By Darrel Bristow-Bovey.

 

I was talking to my friend Andre about Covid recently. Andre is one of life’s positive thinkers: he tries to find the upside in everything and I was looking forward to hearing what he could come up with for Covid.


Was it that lockdown had given him more time to spend at home with his family? Was it that time at home enabled him to read more good books or learn some new and useful skill? No. “You have to admit,” he said, “It was all worth it just to keep the Aussies and the Kiwis in their own country for two years.”

Andre has a healthy suspicion of Australians and New Zealanders, because he lived for a while in Phuket, in Thailand, where he was working, and his neighbourhood was crawling with Antipodeans. His six-year-old son Nicholas went to school with a lot of expat kids – mainly Kiwis and a couple of Aussies – and Andre feared this might have a deleterious effect on his character.


It reminded me of the time, a few years back, he persuaded me to come and visit, to help him try de-Kiwify Nicholas.

One morning on the beach we watched some Kiwi kids building a feeble sandcastle. Their dads looked over and gave them the wishy-washy New Zealander thumbs up, even though these were very obviously meagre efforts resulting in a woefully substandard structure.

“See what I mean?” said Andre.

“Come,” I said to Nicholas, “let’s show them how South Africans build a sandcastle!”

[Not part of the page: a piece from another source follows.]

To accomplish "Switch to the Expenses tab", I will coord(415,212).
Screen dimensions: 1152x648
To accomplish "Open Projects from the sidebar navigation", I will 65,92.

How do South Africans build a sandcastle? With bravado, pointless competitiveness and excessive displays of force, that’s how. At first Nicholas just watched as Andre and I scrabbled and heaved at the sand to form a mighty moat, creating a growing mountain in the middle.

Then he began to get it. He scavenged pieces of wood and rope and we grunted and sweated and constructed impregnable walls and a drawbridge and piled the sand higher and higher. The Kiwi kids looked over at our castle in awe. They cast accusing looks at their parents, no doubt regretting their degraded genetic heritage, then one by one came to ask if they could help.

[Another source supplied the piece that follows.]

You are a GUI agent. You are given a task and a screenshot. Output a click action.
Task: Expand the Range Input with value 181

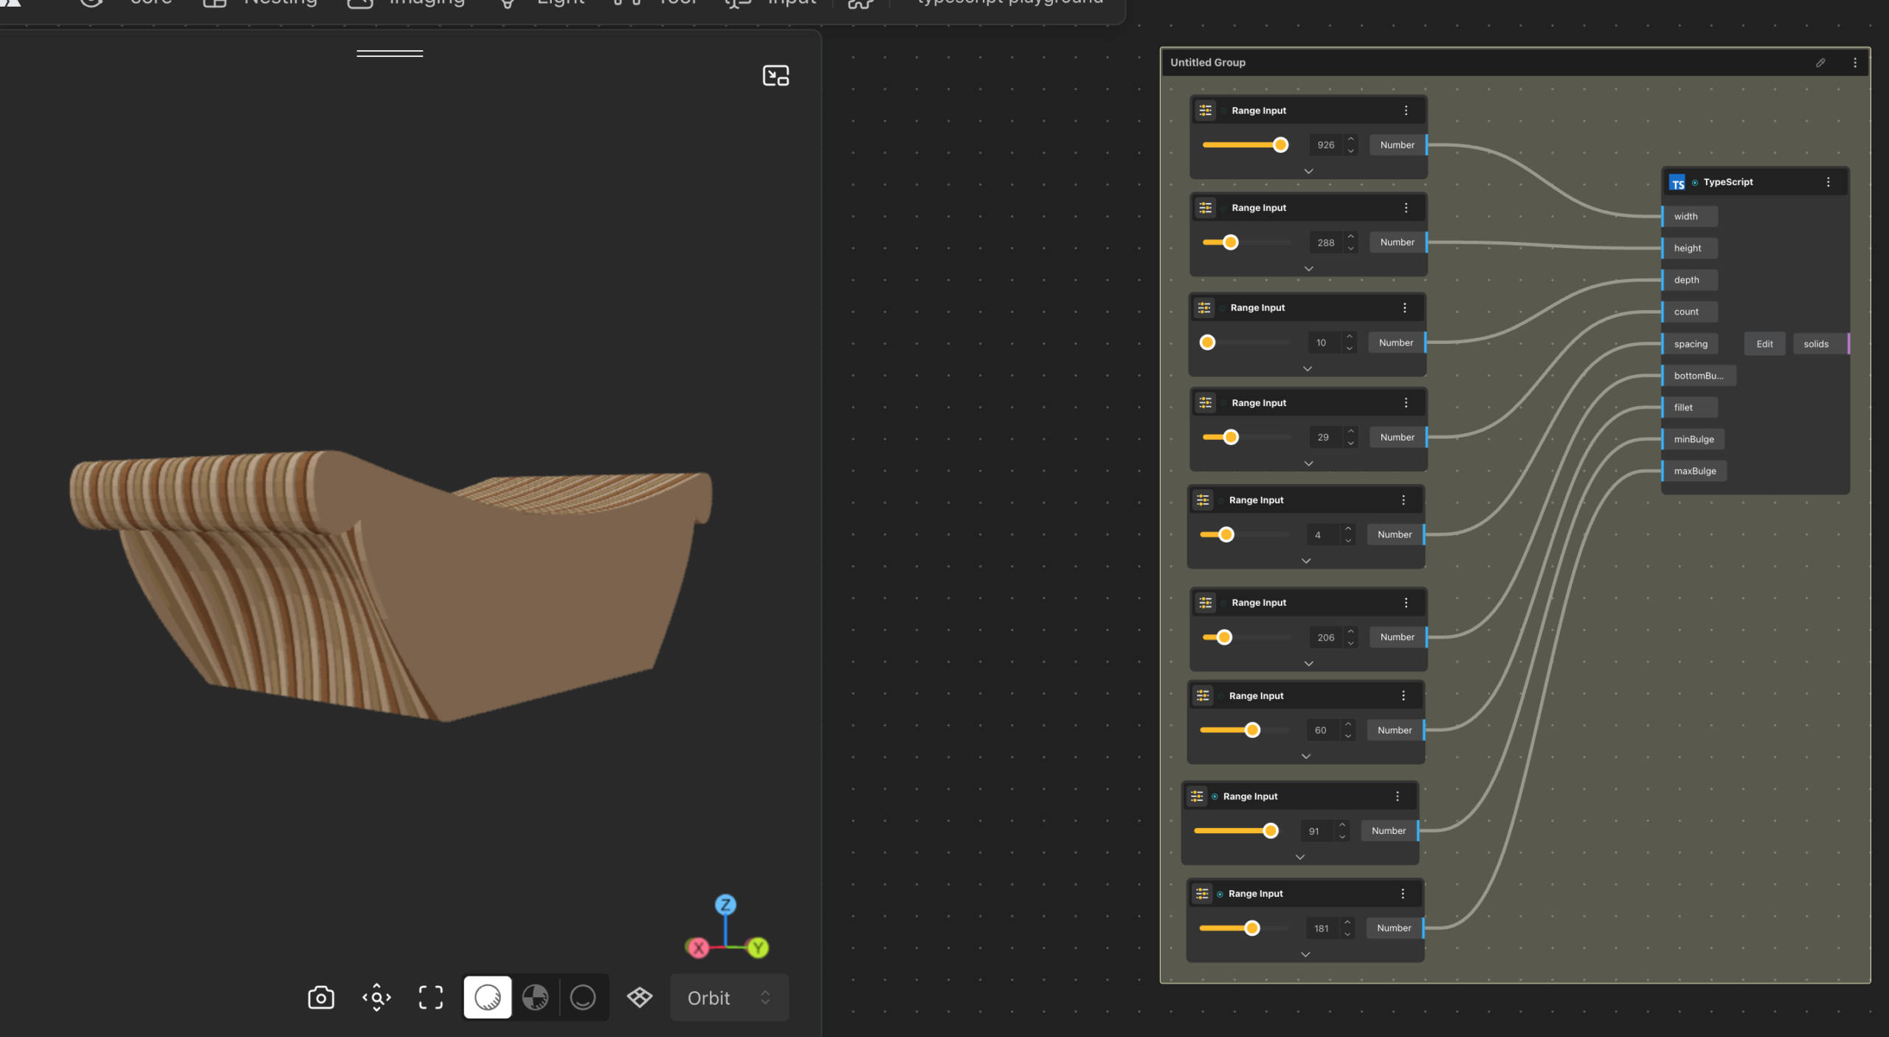1305,954
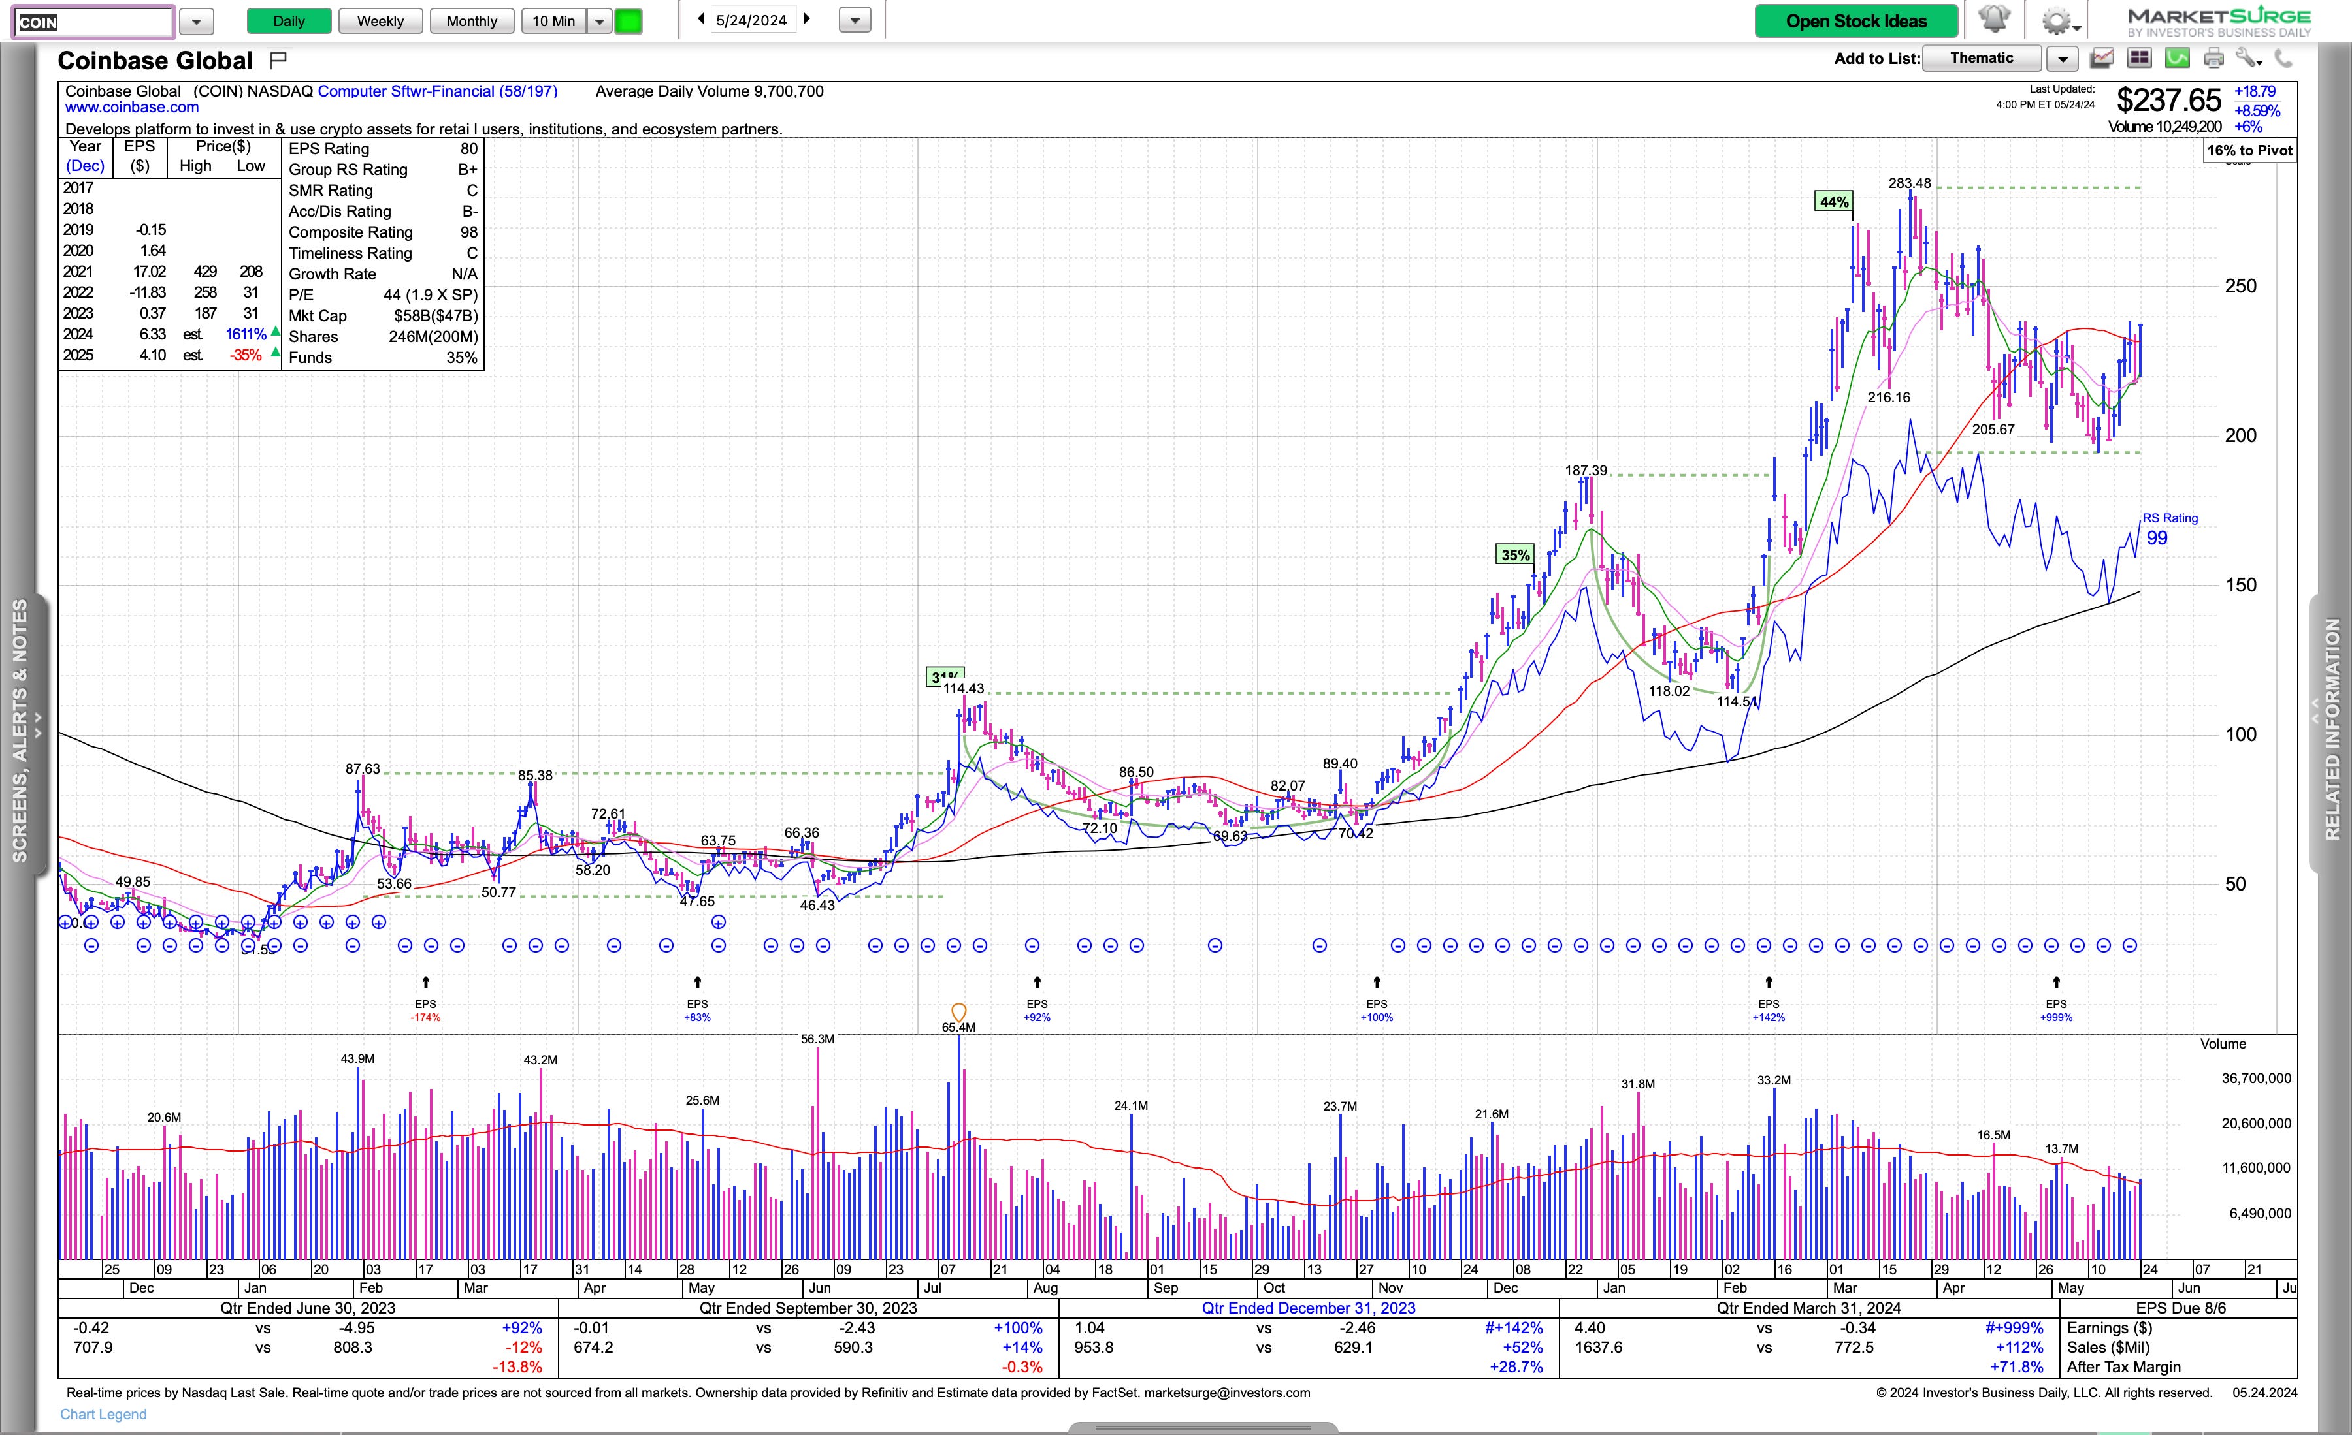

“Of course,” we said graciously, for it behooves the lords of the castle to be generous to their vanquished foes. The Kiwi dads sulked under their umbrella. For hours we laboured away, constructing an increasingly baroque pleasure palace that soared and loomed and crenellated, a magnificent folly, a grand and occasionally collapsing vertical sea-sand Nkandla. Andre’s back was in spasm. I had sand in my eyes. We had ruined our health but it was worth it. We were exhausted but proud.


“See!” I said grandly to Nicholas. “That’s how a South African makes a sandcastle!”


Then I noticed a couple of Swedish guys watching us. They shook their heads and tutted.

“Who could live in such a building?” they said. “It would fall down.”


They had a quick conference and sketched out plans with a twig in the sand. In three minutes they had a broad square base, smooth and planed. It looked like solid concrete. I glanced back at our castle, which was starting to crack. It was built for a good time, not a long time. Small sandslides were happening on the north face.


“Quick! We need to build it higher,” I hissed at Andre.


We sweated and grunted and sobbed as we tried to bolster our palace. The kids all lost interest and wandered off to swim.


“Traitors!” I wheezed after them.


No matter how we strained, in half an hour the Swedish castle loomed high above ours, rising like a ziggurat in level architectural platforms, solid enough to bear a man’s weight.

They tied a shirt to a spade to make a flag and planted it on top, where it fluttered proud and true. And then a wave rolled up the sand and washed over our sandcastle and it melted before our eyes.

“We built above the waterline,” said the Swedish guys solemnly, ‘so ours is more permanent.” They shook hands with each other and walked off to go listen to Abba or something.

Andre and I slumped there, shattered. Then the New Zealand guys wandered over. Silently they handed us each a beer.


“Sorry, fellas,’ one of them said. ‘Nothing worse than being beaten by a bunch of Scandos.”

“Southern Hemisphere must stick together,” the other agreed.

“You know,’ said Andre later, for the first time, and the last time, “maybe Kiwis aren’t so bad.